━━ Selected excerpt

In April 2021, F-Secure conducted a threat analysis study of machine learning models in the geospatial domain. We investigated several possible attacks and attack goals and proposed mitigations against them. This article describes the outcome of that work.

Geospatial applications

Typical applications that utilize geospatial data are presented in Table 1. All of these use cases can potentially benefit from improvements provided by machine learning.

Table 1: Common applications that utilize geospatial data

Given that machine learning will likely be used in an increasing number of geospatial data use cases going forward, the importance of security for both the systems that perform these tasks and the machine learning models utilized by those systems cannot be understated. The consequences of malfunctioning or compromised models in this domain can vary based on what their intended applications are. For example, if a system designed to monitor the structural integrity of a bridge provides incorrect information, maintenance may be delayed (causing safety issues) or premature maintenance may be scheduled (causing unnecessary costs). In the risk management field, a malfunctioning or compromised model can lead to large financial losses for its users. Finally, if a model designed to classify land usage malfunctions, it may lead to decisions causing irreversible damage to natural resources.

The next section examines potential security threats to a machine learning-based geospatial application and proposes mitigations to those threats.

━━━━
━━ Data below

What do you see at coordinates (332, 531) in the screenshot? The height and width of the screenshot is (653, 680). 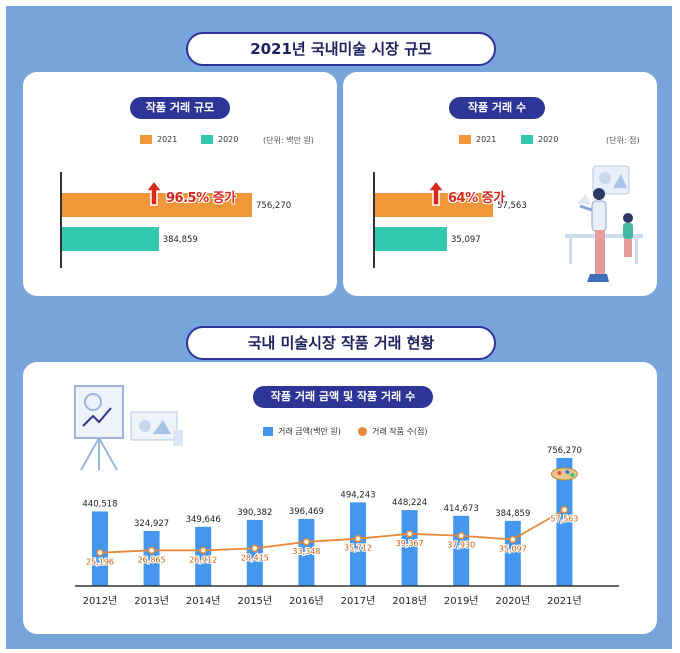 I see `line-trade-count` at bounding box center [332, 531].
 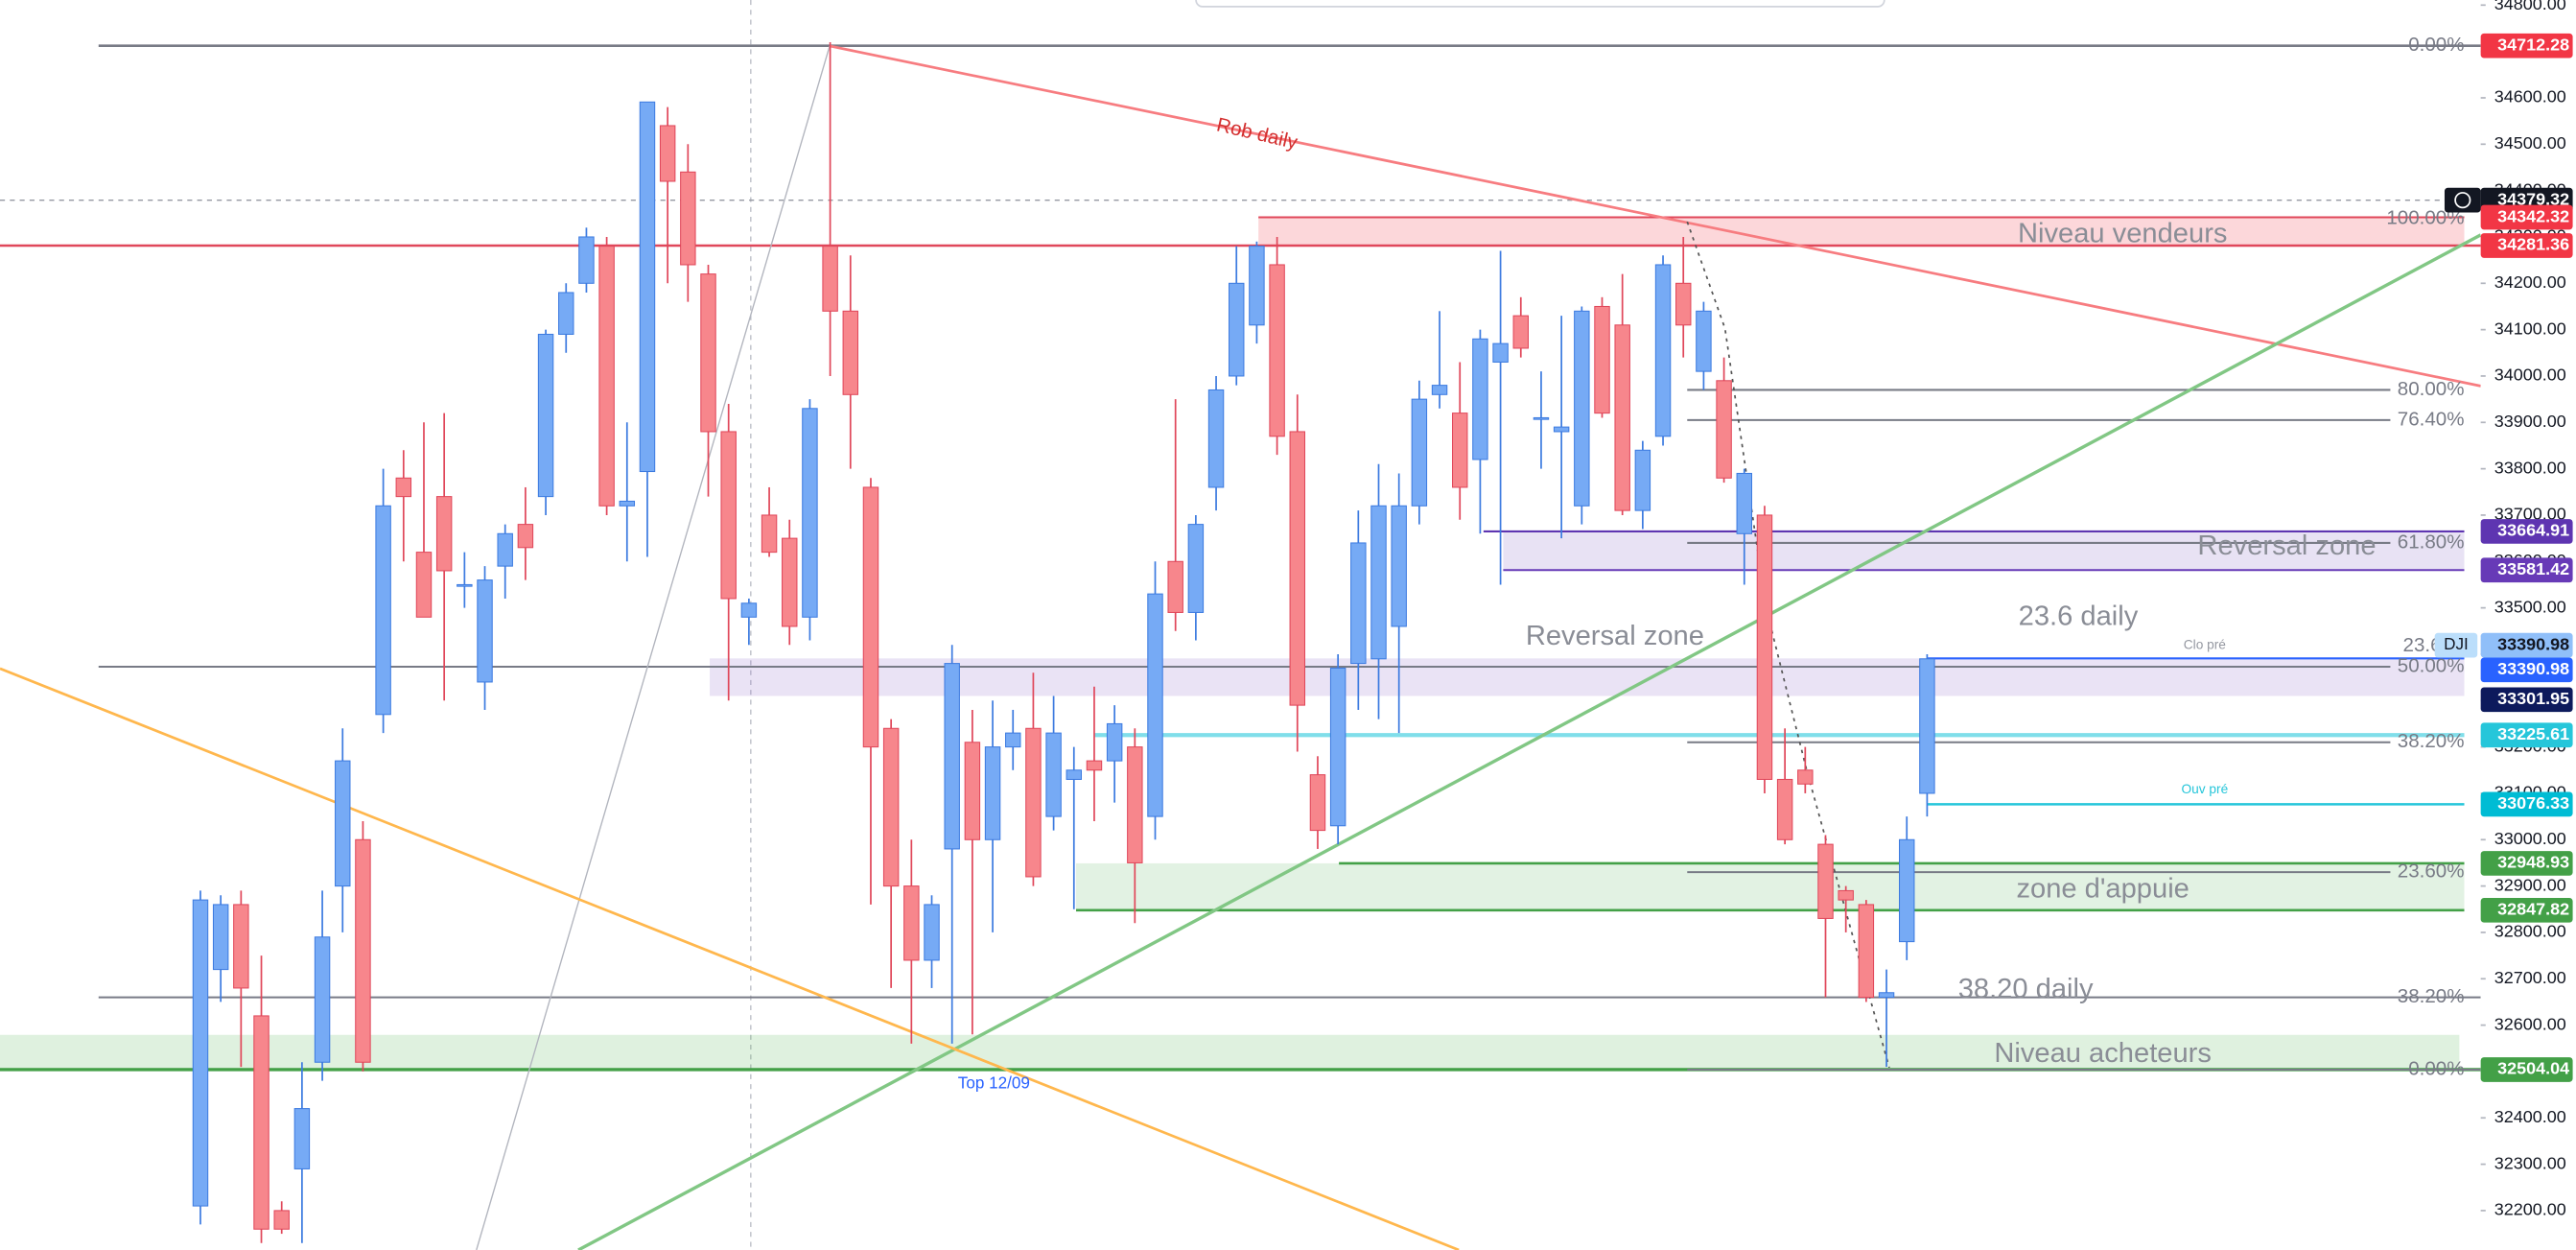 What do you see at coordinates (2530, 884) in the screenshot?
I see `y-tick-label: 32900.00` at bounding box center [2530, 884].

━━━━

== Actions to take ==
1. Reproduce the passage on machine learning security in geospatial applications word for word, everything from "In April 2021, F-Secure" down to "of that work.".
2. Write the next part of the article on machine learning threats in the geospatial domain, starting right after its final sentence.

== Outputs by task ==
1.
In April 2021, F-Secure conducted a threat analysis study of machine learning models in the geospatial domain. We investigated several possible attacks and attack goals and proposed mitigations against them. This article describes the outcome of that work.

2.
Use case: business intelligence from satellite imagery

Setting the scene

Since many geospatial applications utilize aerial or satellite imagery, we decided to examine a simple use case involving a machine learning model that processes such imagery for the purposes of business or competitor intelligence. Our use case depicts a machine learning model designed to count the number of cars in a satellite image of a cark park. Information provided by this model can be used by business analysts to evaluate the sales performance of a retail store. This information can be used to predict sales numbers, which in turn can be used to estimate the company’s future stock market performance. Compromise of such a system can lead to negative outcomes for its users, such as incorrect sales performance estimates and incorrect stock price predictions. The adversary in this case may be a malicious actor or a competitor intent on disrupting the business goals of the system’s primary user. In order to understand how such a model might be attacked, we examine the following:

  • in what ways can the machine learning model be compromised?
  • what is the ease or likelihood of the compromise?
  • what is the impact of the compromise?

Although our example application involves counting cars, it generalizes to other use cases where imagery is the primary source of data, such as quantifying deforestation or urban land usage or monitoring marine traffic through a canal or shipping strait.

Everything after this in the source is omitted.